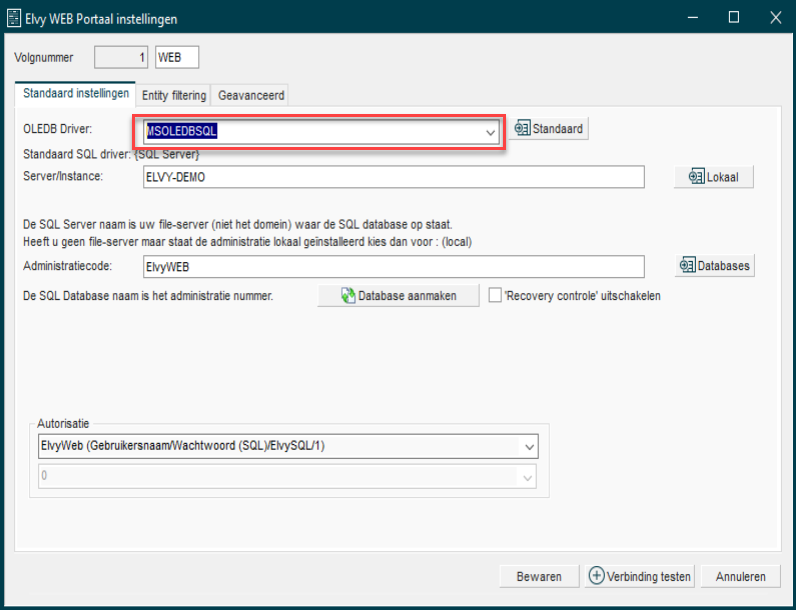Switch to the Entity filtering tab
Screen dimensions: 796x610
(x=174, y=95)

* * *

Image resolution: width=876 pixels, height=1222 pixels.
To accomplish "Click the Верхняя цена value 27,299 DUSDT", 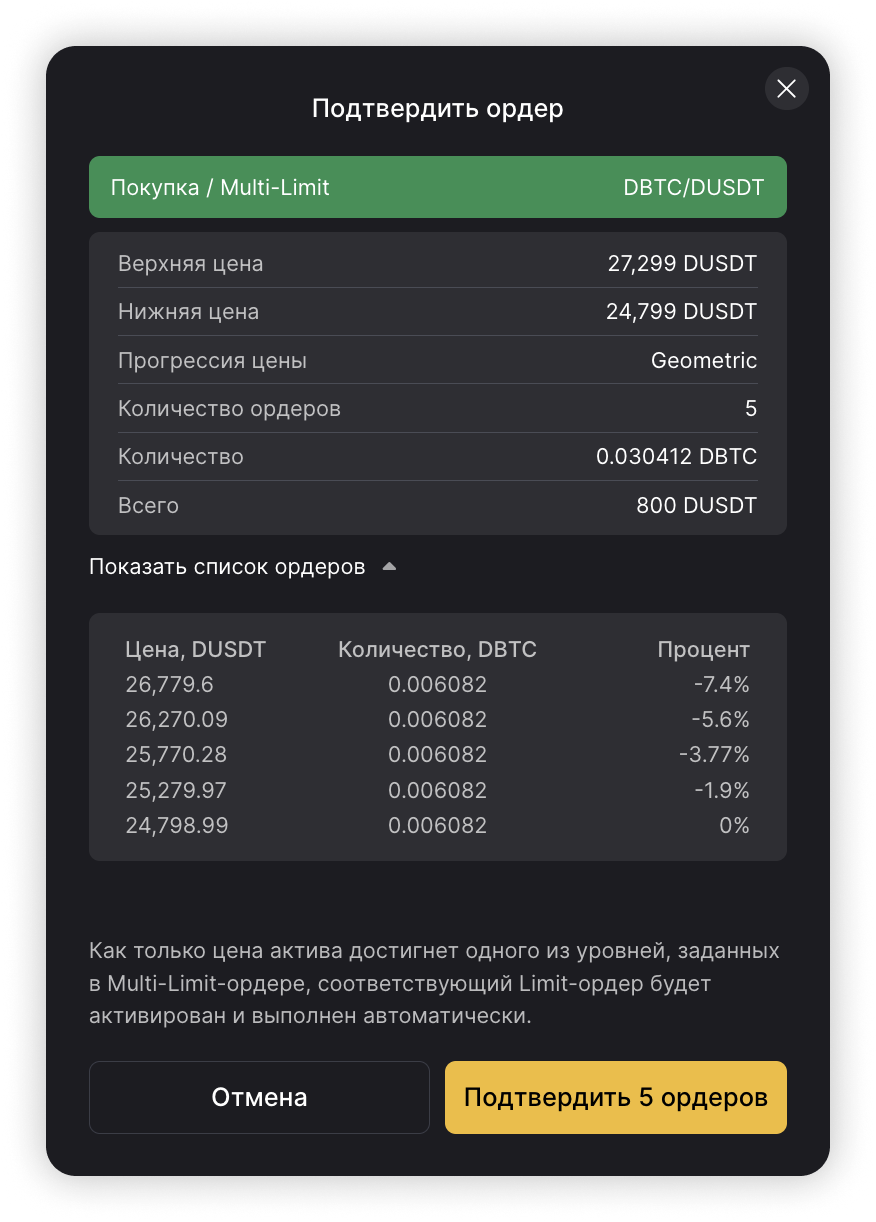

**WHAT THE EXERCISE ASKS:** Using the data above, which lines fall from the one with "Image resolution: width=876" through the one with "the Верхняя цена"? Repeat them exactly, ends included, minus any pictures.

**WRITTEN SOLUTION:**
Image resolution: width=876 pixels, height=1222 pixels.
To accomplish "Click the Верхняя цена value 27,299 DUSDT", 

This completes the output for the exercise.